• Candice Yang

Cyberbullying and Preventative Education

By: Candice Yang


In the last half of the 20th century, the world witnessed something that no one had ever imagined: a singular place that connects people and information all over the world. The internet is a phenomenon that we have increasingly become reliant on as technology continues to advance. Everyday, we scroll through social media and communicate with friends who are perhaps located thousands of miles away from us. We inform them about how much we miss them, and how much we wish that we were near them. And when all of that is done, we then proceed to open our laptops, click on the ‘Netflix’ browser, and sign in, hoping that we can catch up on the latest show. Our whole lives seem to center around this intangible space.


Throughout the coronavirus-induced isolation periods, when face-to-face interactions are minimized, we are lucky to have the internet entertain, distract and connect us. But all that luck does come with an ugly price to pay.


The Harsh Reality of Constant Connection

In 2012, many of us Gen Zers witnessed Amanda Todd - another fellow Gen Zer, who was 15 years of age at the time- take her life after posting a video on YouTube. The video has struck over 14 million views, outlining Todd’s story of cyber and verbal bullying.


The world temporarily sympathized with Todd; other teenagers started to post their own experiences with cyberbullying, and the video that Todd posted flourished with comments - both negative and positive - from different parts of the world. Many of us thought that in the wake of such a publicized tragedy, our education system would take a receptive and active approach to prevent cyberbullying and verbal harassment. Unfortunately, this desire wasn’t reality.


Prevalence of Cyberbullying

Up until this day, around 40% of internet users have experienced online harassment and moreover, young adults who are 18 to 29-years of age face a higher risk of being targeted for cyberbullying.
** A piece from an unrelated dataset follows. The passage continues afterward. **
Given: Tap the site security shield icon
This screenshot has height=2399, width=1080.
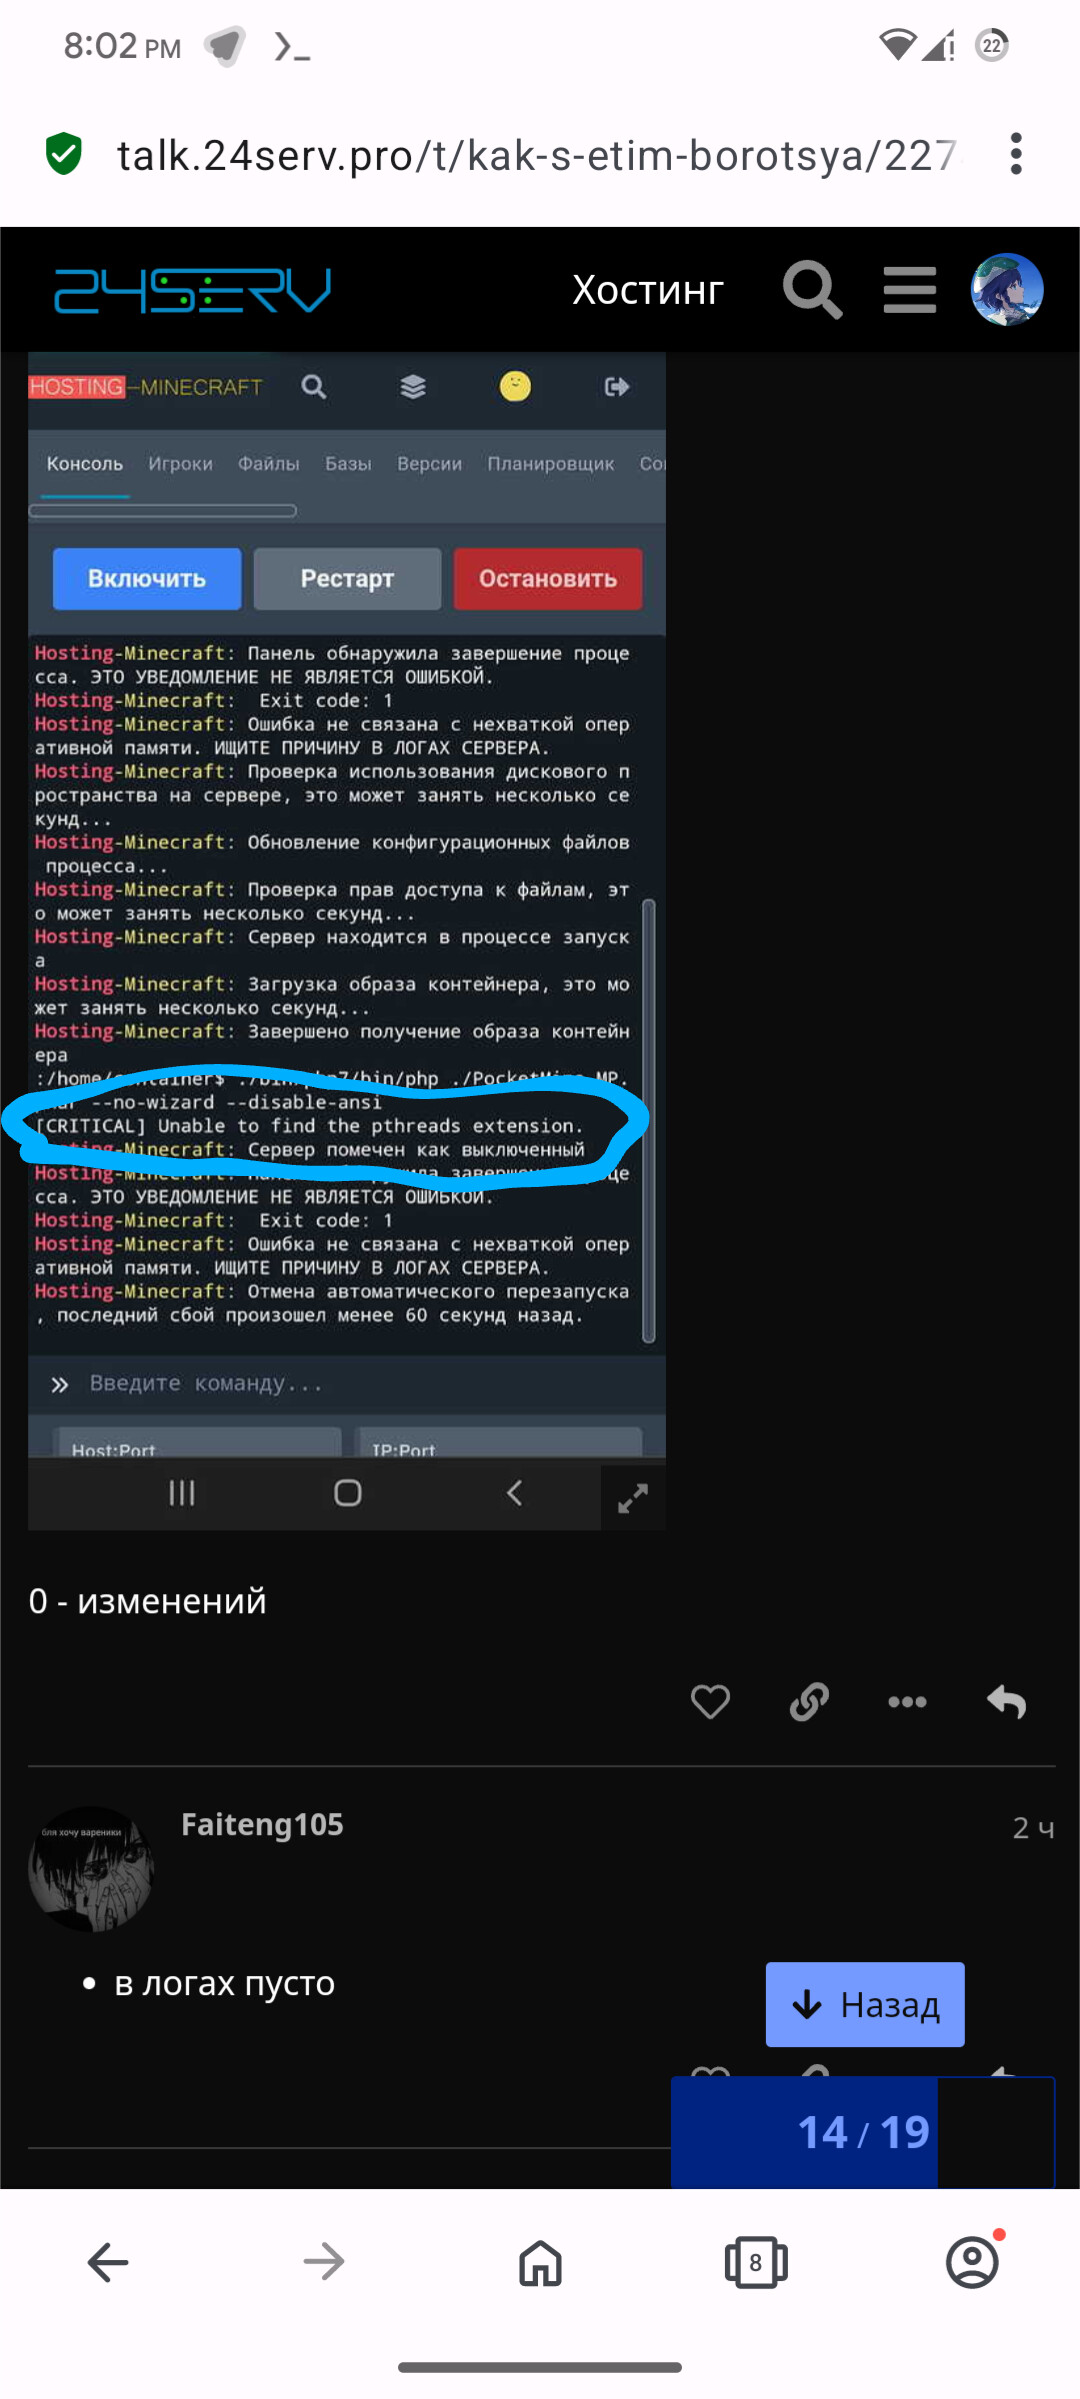Looking at the screenshot, I should (x=64, y=154).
Although cyberbullying is usually perceived as a term synonymous with name-calling, the word itself covers much more categories. One prominent category that should never be overlooked is online sexual harassment.


According to statistics, 14% of 18-29 year olds have experienced sexual harassment online. This form of harassment encompasses sending unsolicited materials, posting about the victim without consent (known as ‘revenge porn’), making negative remarks in the chatroom about someone’s gender, and stalking. Students under age 18 have started experiencing this as well; research in the UK shows that a third of teenage girls and over one-tenth of teenage boys have received unwanted sexual messages.


Although online harassment is a new phenomenon that has been increasing since rise of the internet, more students are experiencing it as the years pass. Throughout the pandemic, L1ght, an organization that monitors online harassment, has stated that there has been a 70% increase in cyberbullying in just a matter of months. As children have more time to surf the internet during and after class, chances are they will more frequently endure as well as participate in cyberbullying. The situation only gets worse as the internet continues dominating our lifestyles. Schools must learn to address these problems, as they are the breeding grounds of knowledge for the future.

The Role of Preventative Education

To prevent cyberbullying, educators must take the matter into their own hands, along with students, organizations and other administrators. Teachers can minimize cyberbullying and harassment within the classroom by creating a safe environment for students, allowing students to share and talk about their experiences, and addressing concerns about cyberbullying. As a result, students can share their experiences among each other and ask for input when faced with difficult situations. When online harassment does occur, students can also look out for one another and work as a team to combat the problem.


In terms of online sexual harassment, schools must invest more in programs that educate teenagers on this persistent problem. Examples include conflict-resolution programs and safety modules. In the past, conflict-resolution programs have mainly been facilitated towards prevention against physical violence. Students were historically taught how to respond to physical harassment instead of online harassment. Unlike physical harassment, online harassment poses a more long-term, emotional impact on victims. Therefore, schools need to dedicate more time and resources to health and wellness programs that focus on a students' emotional well-beings.


In addition to broadly addressing cyberbullying and cyber safety as a whole, schools must emphasize the different aspects of online harassment. Online harassment does not only take the form of cyberbullying, but it can also include catfishing and creating offensive content. If students are taught to differentiate between what’s “OK” and what’s “not OK,” they can better respect others around them, and even help out a friend who is being cyberbullied.


Cyberbullying and online sexual harassment don't only have one definition. In fact, both terms encompass a wide range of brutal acts that can never be tolerated. As access to technology increases, educators must inform students on the effects of cyberbullying before it’s too late.